Well, day one of the Chenango County Fair has come and gone (and with it the traditional “first day thunderstorm” that seems to roll in every year for the occasion) and I must say I had myself a good time wandering the fairgrounds yesterday afternoon and evening, which is saying something, to tell the truth. Let me explain.
Now I’m fairly certain I’ve brought it up before – and it’s never really been something I tried to keep secret – but in the decade prior to the one year, eight months, three days and, well, about two hours I’ve spent here at The Evening Sun, I did everything within my power to avoid the fair if at all possible. It’s not that I have anything against the event, honestly. I simply found that, as I got older, I’d lost the urge gorge myself on “fair fare,” risk losing said fare while hanging upside down on the Ring of Fire (known by some as the Ring of Death, others the Ring of Here-Goes-My-Lunch) and watching copious amounts of my hard-earned cash change hands as I attempted again and again to win that super-sized teddy bear, inflatable guitar or other meaningless game of chance prize.

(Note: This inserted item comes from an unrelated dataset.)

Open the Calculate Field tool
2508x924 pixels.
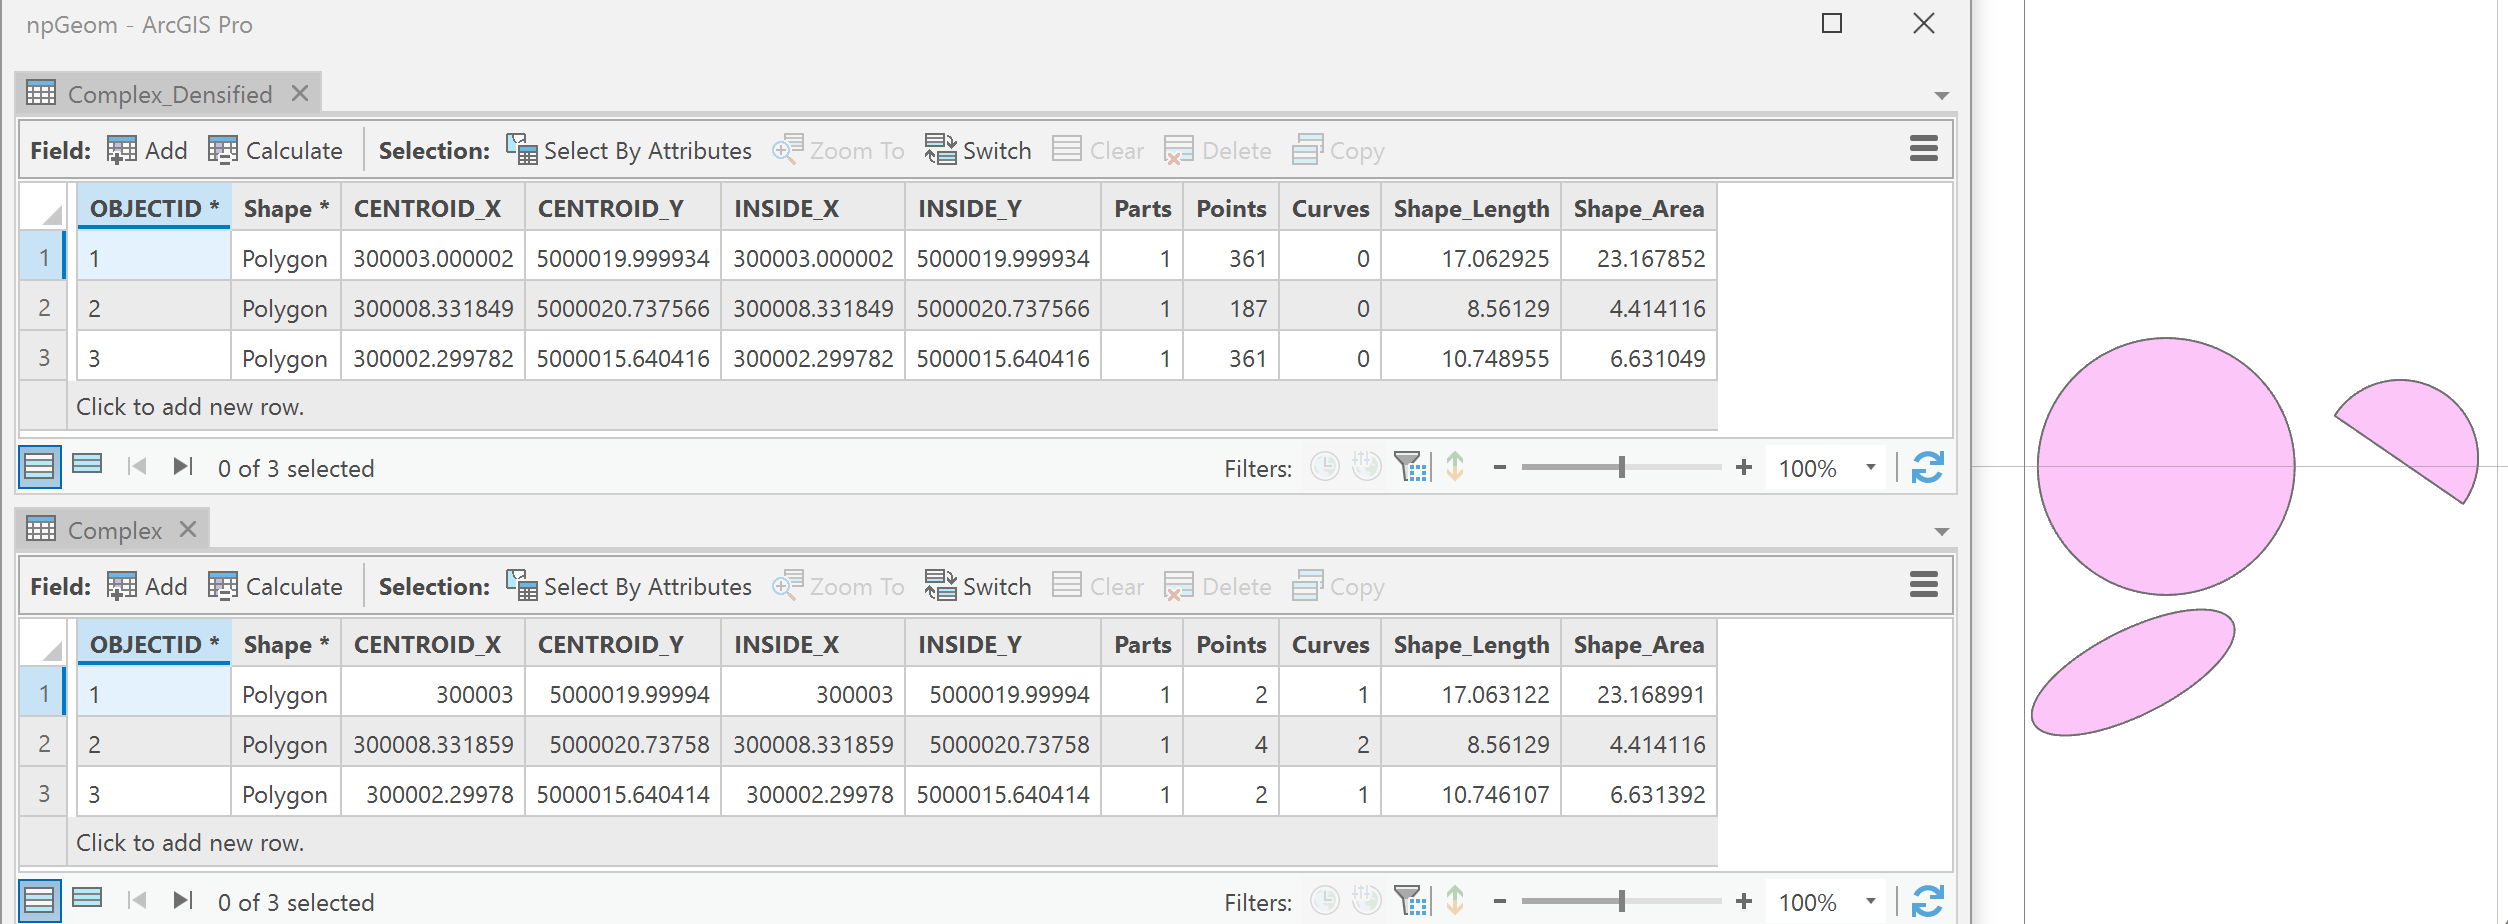(x=277, y=149)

In fact, there have been a number of years that I – literally – “headed for the hills,” when the fair made its way into town. I would stock-up on whatever supplies I needed, lock the door and hunker down for the week, rarely venturing anywhere near the barely controlled chaos and craziness that is the Chenango County Fair.
That all changed, of course, once I began writing for our hometown daily. Nowadays, I find myself exploring every nook and cranny of the fair, searching for that elusive photo, chatting with my fellow fair-goers and doing my best to stay away from the fried dough. Last year, it was almost like culture shock, as it had been longer than I can remember since I’d visited the Midway.
This year, however, I was much more prepared for the various sights, sounds and smells that assault one upon entering the fairgrounds. That’s not to say I didn’t experience that preliminary moment of panic (I did), but I must admit it was a bit easier to handle this time around.
Regardless, they say timing is everything and – even if I do say so myself – my timing was excellent yesterday. I entered the fairgrounds shortly after 1 p.m., just as an unknown singer launched into a rousing rendition of the “Star Spangled Banner.” And while the crowd was thin at first – due primarily, I would guess, to the fact that the Coleman Brothers Carnival wouldn’t kick-off until 4 p.m. or so – there were still plenty of diversions spread out across the fairgrounds.
After a quick tour of the Midway, with its typical variety of rides guaranteed to make one yack, I made my way over to the Two by Two Petting Zoo, a favorite stop. What can I say, it’s not everyday you get to see kangaroos, monkeys, lemurs and alligators (not to mention the black panther) here in Norwich. The monkeys were especially entertaining, once a crowd had gathered, playing catch with their handler and – in general – just monkeying around (sorry, I just had to).
I then perused the agricultural stock (a quick visit, no more), which, as you can imagine, really doesn’t change all that much year to year. I mean really, cows are cows, chickens are chickens and – sorry to say – they smell the same every year. I guess it’s just the city-boy in me that refuses to be impressed by livestock I’d rather be prepping, grilling and eating for dinner.
Fast forward four hours, and I’m sure you can imagine that the crowd had, how shall I say, greatly expanded. To put it simply, the powers that be aren’t lying when they say thousands visit the fair every year. Even better? Following a quick little rain shower, there was an excellent rainbow to the east of the fairgrounds welcoming the 4-H and Firemen’s Parade as it made its way through the main gates. As I said, great timing.
The highlight of my night – and this should come as no surprise – was the New Riders of the Purple Sage, who took to the stage around 7:30 p.m. Not only did the band put on a great show, but it was a not-so-subtle reminder that Blues Fest is right around the corner. And while I know I should be concentrating on “fair week” and our news team’s coverage of it, it’s – how shall I say – difficult not to get excited for my all-time favorite festival here in Chenango County.
In the end, I’ll admit I’ve probably been a bit hard on the fair in the past. It will never be my favorite event of the year (it’s no Blues Fest, sorry), but even I have to say it’s not nearly as bad as some people make it out to be. In fact, I’m tempted to let go at some point this week, break down, and hop on the Ring of Fire for the first time since I was a teenager.
Just remind me not to eat (or drink) anything beforehand.